The NSIDC graphs published here every month documenting Sea Ice Extent (SIE) in the Arctic Ocean all look pretty much the same: a depressing decline of about 20 degrees in the time series of SIE values over the last forty years in each month.
This is potentially misleading, since the decline in SIE varies substantially depending on the season, that is, drop in SIE values is much more extreme in the summer months than it is in the winter season. The graph publishers stretch or compress the y-axis (SIE) so that all the graphs have approximately the same visual impact. In other words, the Arctic is losing ice much faster at the height of the melt season than it is in the middle of the freeze.
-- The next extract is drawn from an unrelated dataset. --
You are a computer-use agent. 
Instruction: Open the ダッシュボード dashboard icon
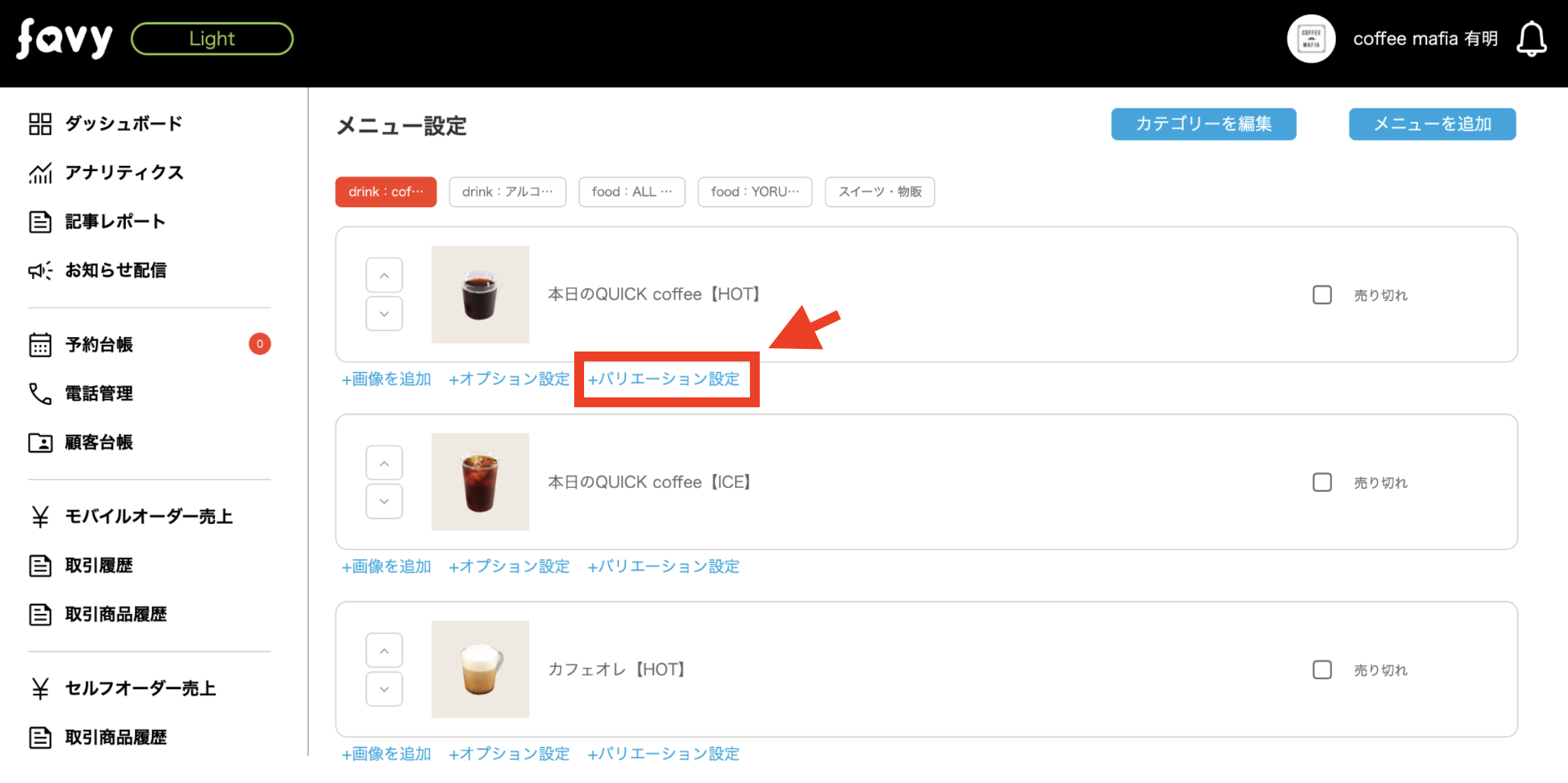[x=40, y=123]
By looking in the NSIDC archives, I have extracted the drop in SIE levels for each month and published these values in a table for the last year to date. Starting with the latest released figures, for April 2020, the decline in Sea Ice Extent was 2.65% per decade. Note how this loss (represented by the slope of the blue regression line in each graph) varies from month to month. The loss increases dramatically in the summer, but it is always, consistently, unequivocally negative.
04/19…2.64 %/decade
05/19…2.74
06/19…4.08
07/19…7.32
08/19…10.52
09/19…12.90
10/19…9.80
11/19…5.02
12/19…3.60
01/20…3.15
02/20…2.91
03/20…2.6
04/20…2.65
Or to put it another way, over the last forty years, winter Sea Ice Extent has been declining at about 3 percent per decade. Summer SIE has been declining at about 13 percent per decade.
Just a reminder, that while the Corona virus ravages the people of earth, the planet itself continues suffering from a fever all its own.